Les Forces de mobilisation : une version houthie du Basij iranien
L’annonce de cette nouvelle structure constitue une tentative de créer un cadre plus souple afin d’intégrer les partisans du mouvement et d’élargir la base de recrutement en dehors des formations militaires traditionnelles des Houthis.
Les Houthis ont annoncé la création d’une nouvelle formation baptisée « Forces de mobilisation », dans le cadre d’une démarche visant à mettre en place une force parallèle inspirée du modèle des forces iraniennes du « Basij ». Cette initiative intervient alors que le mouvement fait face à des défis internes croissants liés aux divergences organisationnelles, aux pressions économiques et à la montée des signes de mécontentement dans les territoires qu’il contrôle.
La création de cette nouvelle structure coïncide avec une intensification du discours militaire des dirigeants houthis, qui ont de nouveau évoqué la possibilité de reprendre les affrontements avec le gouvernement yéménite reconnu par la communauté internationale. Des analystes estiment toutefois que cette mobilisation accrue ne s’explique pas uniquement par les évolutions militaires extérieures, mais reflète également un besoin interne de renforcer le contrôle de la situation et de consolider la cohésion de l’organisation.
Selon plusieurs observateurs, l’annonce des « Forces de mobilisation » constitue une tentative de mettre en place un cadre plus flexible permettant d’intégrer davantage de sympathisants et d’élargir la base de recrutement en dehors des unités militaires traditionnelles. Cette structure offrirait également au mouvement une plus grande capacité d’action dans les zones placées sous son contrôle. Cette décision intervient après une période marquée par un renforcement des mesures sécuritaires et de la surveillance interne, notamment à la suite des attaques ayant visé plusieurs de ses dirigeants au cours des derniers mois.
Des analystes établissent également un lien entre la création de cette formation et les déclarations du chef des Houthis, Abdelmalek al-Houthi, qui a laissé entendre qu’une nouvelle escalade demeurait possible. Selon eux, le mouvement utilise un discours de confrontation afin de mobiliser ses partisans et de détourner l’attention des difficultés internes auxquelles il est confronté.
Alors que plusieurs dossiers régionaux évoluent vers l’apaisement et des solutions politiques, le mouvement houthi continue de renforcer son discours de mobilisation militaire en appelant à la vigilance et au recrutement. Pour de nombreux observateurs, cette stratégie vise avant tout à maintenir un haut niveau de préparation au combat et à consolider son influence dans les territoires qu’il contrôle, plutôt qu’à s’engager dans un processus de règlement définitif du conflit.
Depuis quelque temps, le mouvement est confronté à des pressions internes croissantes, notamment des différends concernant la répartition de l’influence et des ressources, ainsi que des désaccords sur les priorités budgétaires. Ces tensions s’accompagnent d’un mécontentement grandissant parmi certains de ses membres et combattants, qui dénoncent les retards dans le versement de leurs rémunérations et la diminution du soutien financier. Des évaluations politiques font également état d’un fossé grandissant entre les dirigeants et les combattants de terrain, en raison du mode de gouvernance sécuritaire particulièrement strict adopté par le mouvement.
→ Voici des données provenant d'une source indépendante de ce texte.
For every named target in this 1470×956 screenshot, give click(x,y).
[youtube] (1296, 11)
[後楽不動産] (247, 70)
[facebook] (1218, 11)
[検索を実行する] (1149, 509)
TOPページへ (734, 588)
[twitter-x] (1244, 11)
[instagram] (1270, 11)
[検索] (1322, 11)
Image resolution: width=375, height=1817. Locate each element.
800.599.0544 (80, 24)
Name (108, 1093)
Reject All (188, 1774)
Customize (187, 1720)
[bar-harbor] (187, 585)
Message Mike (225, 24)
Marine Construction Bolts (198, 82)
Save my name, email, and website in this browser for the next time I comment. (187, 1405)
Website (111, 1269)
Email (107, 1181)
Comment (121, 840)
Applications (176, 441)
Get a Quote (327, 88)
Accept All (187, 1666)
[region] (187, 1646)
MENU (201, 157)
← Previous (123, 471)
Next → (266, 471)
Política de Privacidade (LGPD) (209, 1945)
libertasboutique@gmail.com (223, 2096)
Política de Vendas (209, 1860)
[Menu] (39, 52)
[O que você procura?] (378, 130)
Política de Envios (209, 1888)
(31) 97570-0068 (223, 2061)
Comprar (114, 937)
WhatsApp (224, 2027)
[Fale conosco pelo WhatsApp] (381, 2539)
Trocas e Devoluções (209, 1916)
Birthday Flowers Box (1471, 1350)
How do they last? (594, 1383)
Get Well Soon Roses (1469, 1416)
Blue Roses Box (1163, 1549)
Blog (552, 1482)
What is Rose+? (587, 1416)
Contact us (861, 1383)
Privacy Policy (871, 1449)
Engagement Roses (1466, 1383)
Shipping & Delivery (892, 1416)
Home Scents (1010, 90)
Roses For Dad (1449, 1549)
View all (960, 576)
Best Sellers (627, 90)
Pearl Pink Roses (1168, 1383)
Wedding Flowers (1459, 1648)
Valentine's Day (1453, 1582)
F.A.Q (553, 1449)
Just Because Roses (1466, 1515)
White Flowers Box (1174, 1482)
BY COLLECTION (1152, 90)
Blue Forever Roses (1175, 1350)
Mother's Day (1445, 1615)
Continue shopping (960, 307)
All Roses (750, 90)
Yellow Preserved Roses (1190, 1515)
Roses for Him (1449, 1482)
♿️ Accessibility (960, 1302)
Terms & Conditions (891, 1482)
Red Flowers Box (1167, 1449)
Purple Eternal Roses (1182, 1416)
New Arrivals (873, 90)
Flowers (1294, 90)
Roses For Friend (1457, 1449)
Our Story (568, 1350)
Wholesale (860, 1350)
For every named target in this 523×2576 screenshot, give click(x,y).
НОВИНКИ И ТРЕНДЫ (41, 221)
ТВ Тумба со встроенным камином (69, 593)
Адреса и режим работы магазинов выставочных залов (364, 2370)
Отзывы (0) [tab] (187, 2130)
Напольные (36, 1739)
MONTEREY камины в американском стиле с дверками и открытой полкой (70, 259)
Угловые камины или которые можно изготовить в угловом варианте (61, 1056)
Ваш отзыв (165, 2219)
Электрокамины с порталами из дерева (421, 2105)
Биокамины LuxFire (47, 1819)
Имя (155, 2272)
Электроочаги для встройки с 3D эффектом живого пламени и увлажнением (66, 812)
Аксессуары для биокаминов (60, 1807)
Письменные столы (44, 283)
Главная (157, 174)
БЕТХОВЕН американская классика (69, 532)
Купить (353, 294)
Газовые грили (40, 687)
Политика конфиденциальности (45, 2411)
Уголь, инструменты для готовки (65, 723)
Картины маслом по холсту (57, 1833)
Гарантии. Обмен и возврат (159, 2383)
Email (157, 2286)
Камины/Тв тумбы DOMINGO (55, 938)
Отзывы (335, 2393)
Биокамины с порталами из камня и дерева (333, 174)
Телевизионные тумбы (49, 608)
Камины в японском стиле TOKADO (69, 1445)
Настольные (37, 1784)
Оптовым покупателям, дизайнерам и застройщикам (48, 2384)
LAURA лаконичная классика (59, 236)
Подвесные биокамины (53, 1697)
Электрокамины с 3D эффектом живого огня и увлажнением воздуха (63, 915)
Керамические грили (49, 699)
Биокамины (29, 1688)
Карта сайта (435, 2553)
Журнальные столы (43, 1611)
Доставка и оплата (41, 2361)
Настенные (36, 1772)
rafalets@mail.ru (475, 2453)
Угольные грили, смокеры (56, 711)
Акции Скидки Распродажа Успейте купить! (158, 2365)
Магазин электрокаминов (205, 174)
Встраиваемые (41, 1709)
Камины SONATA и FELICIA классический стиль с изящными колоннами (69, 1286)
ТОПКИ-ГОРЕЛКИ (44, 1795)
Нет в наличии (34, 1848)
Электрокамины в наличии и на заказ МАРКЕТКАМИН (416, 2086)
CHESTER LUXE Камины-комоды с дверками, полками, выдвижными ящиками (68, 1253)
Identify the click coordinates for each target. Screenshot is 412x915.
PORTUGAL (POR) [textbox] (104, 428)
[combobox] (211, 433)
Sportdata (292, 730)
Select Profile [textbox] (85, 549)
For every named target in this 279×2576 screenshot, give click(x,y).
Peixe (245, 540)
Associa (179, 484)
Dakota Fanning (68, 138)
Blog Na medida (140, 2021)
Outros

Les observateurs estiment que l’accent mis par les Houthis sur le développement de nouvelles capacités militaires traduit la volonté de leur direction de continuer à privilégier les dépenses consacrées à l’appareil militaire, qu’il s’agisse du développement de leur arsenal ou du renforcement de leurs structures organisationnelles, tandis que les secteurs des services publics et de l’économie dans les régions qu’ils administrent continuent de subir d’importantes pressions.
Les « Forces de mobilisation » pourraient ainsi remplir un double objectif : d’une part, accroître le niveau de préparation en vue d’un éventuel affrontement militaire et, d’autre part, renforcer le contrôle social et politique en élargissant le nombre de personnes intégrées au projet militaire et idéologique du mouvement.
Cette initiative intervient alors que les efforts visant à faire progresser le processus de paix au Yémen demeurent dans l’impasse et que les désaccords persistent sur les questions relatives aux futurs dispositifs sécuritaires et militaires. Dans ce contexte, toute nouvelle mesure prise par les Houthis dans le domaine de la mobilisation militaire fait l’objet d’une attention particulière de la part des acteurs régionaux et internationaux, notamment alors que les appels se multiplient en faveur de l’exploitation du climat actuel de détente régionale afin de parvenir à un règlement global du conflit.